A new report indicates that we have got a major problem on our hands when it comes to saving the Earth.
There’s a lot of problems we’re dealing with on the only planet we’ve ever called home, and a new report suggests we should get even more worried about what’s to become of Earth. The carbon dioxide concentration in the atmosphere last year surpassed 400 parts per million for the first time ever, according to the World Meteorological Organization.
In WMO’s annual Greenhouse Gas Bulletin, which shows the ratio of CO2 to other gases in the atmosphere, indicates that the gas is rising by a huge rate, with the increase from 2014 to 2015 well above average. CO2 concentrations were 144 percent higher than levels before the industrial revolution, and methane and nitrous oxide levels have been shooting up too.
Part of this increase is due to El Nino last winter, which resulted in droughts that choked forests, preventing them from soaking up carbon dioxide at their usual rates. But most of it is due to human activities, including using energy from fossil sources, growing population and increasing land use and deforestation.
An excerpt from the report follows.
In 2015, Earth experienced the start of a strong El Niño event. El Niño events are natural fluctuations of the climate system where unusually warm water accumulates in the equatorial Pacific Ocean. El Niño events are associated with abnormal weather patterns such as strong storms in some places and droughts or flooding in others. A typical El Niño event lasts 9 months to 2 years. This phenomenon is witnessed roughly every 2–7 years, although such a significant El Niño event had not occurred for the past 18 years. The figure at left shows the multivariate El Niño/Southern Oscillation (ENSO) index [1] that indicates the strength of the El Niño events. The largest El Niño events since 1950 are shown. The 2015/2016 El Niño was one of the eight strongest since 1950 and was associated with 16 consecutive months of record global temperatures [2]. With the exception of the years following the eruption of Mt inatubo in 1991, there has been an increase in the growth rates of atmospheric carbon dioxide (CO2) following E Niño events (figure at right). The plot is based on the CO2 global growth rate as estimated from the National Oceanic and Atmospheric Administration (NOAA) global in situ network [3] with data starting in 1960. The periods with the seven largest El Niño events since 1960 are highlighted in blue.
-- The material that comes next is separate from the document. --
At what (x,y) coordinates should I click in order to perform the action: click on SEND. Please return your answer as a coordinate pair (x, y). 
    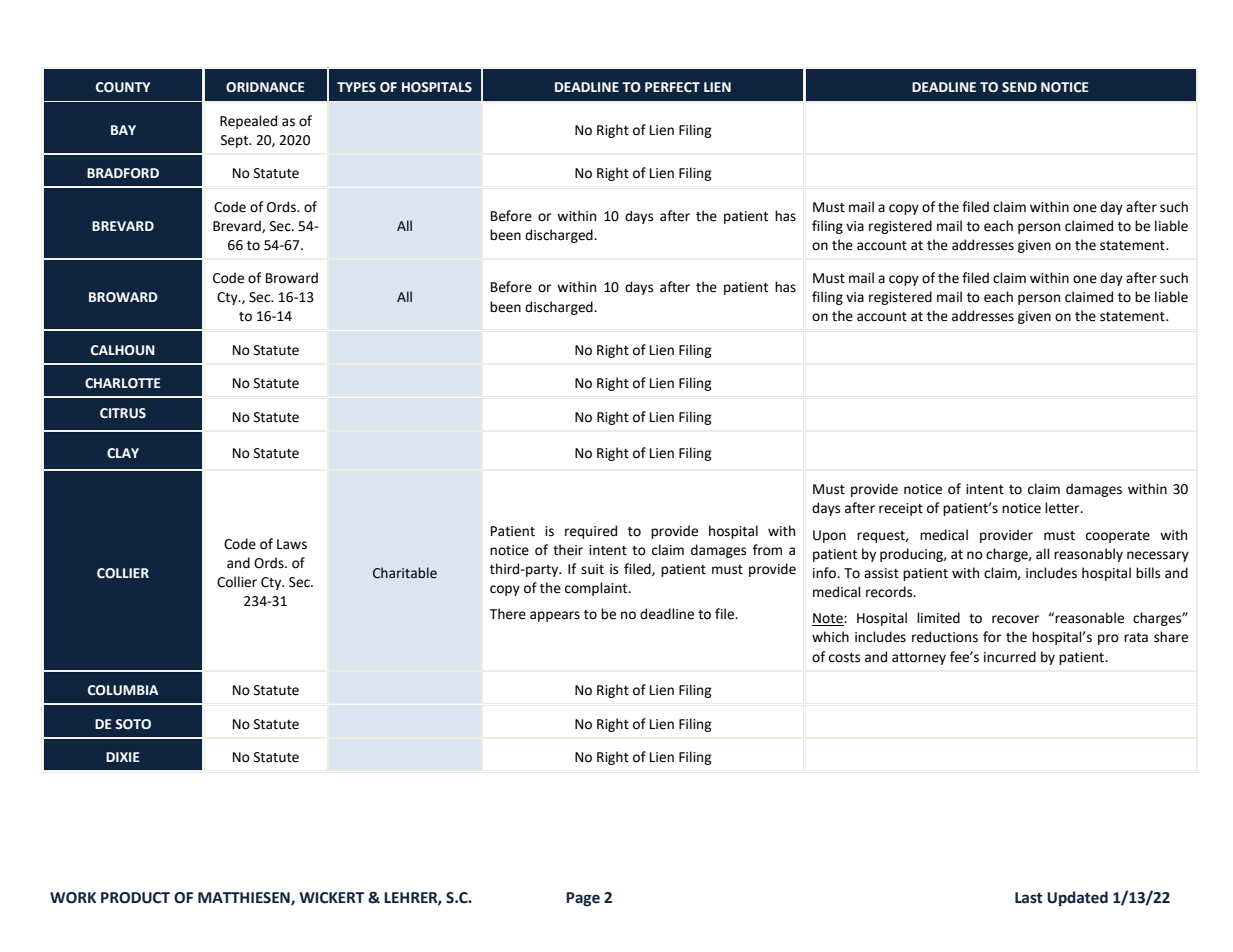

The CO2 growth rate calculated using observations from the WMO Global Atmosphere Watch (GAW) Programme is larger than the average of the last 10 years, despite evidence that global anthropogenic emissions remained essentially static between 2014 and 2015. According to the most recent data, increased growth rates have persisted far into 2016, consistent with the expected lag between CO2 growth and the ENSO index. It is predicted that because of this, 2016 will be the first year in which CO2 at the Mauna Loa Observatory remains above 400 ppm(1) all year, and hence for many generations [4].
Despite the increasing emissions from fossil fuel energy, ocean and land biosphere still take up about half of the anthropogenic emissions [5]. There is, however, potential that these sinks might become saturated, which will increase the fraction of emitted CO2 that stays in the atmosphere and thus may accelerate the CO2 atmospheric growth rate. During El Niño events, the uptake by land is usually decreased. As during the previous significant El Niño of 1997/1998, the increase in net emissions is likely due to increased drought in tropical regions, leading to less carbon uptake by vegetation and increased CO2 emissions from fires. According to the Global Fire Emissions Database [6], CO2 emissions in equatorial Asia were 0.34 PgC(2) in 2015 (average for the period 1997–2015 is 0.15 PgC). Other potential feedback can be expected from changes other than El Niño itself, but rather related to largescale sea-ice loss in the Arctic, the increase in inland droughts due to warming [7], permafrost melting and changes i the thermohaline ocean circulation of which El Niño is in fact a minor modulator.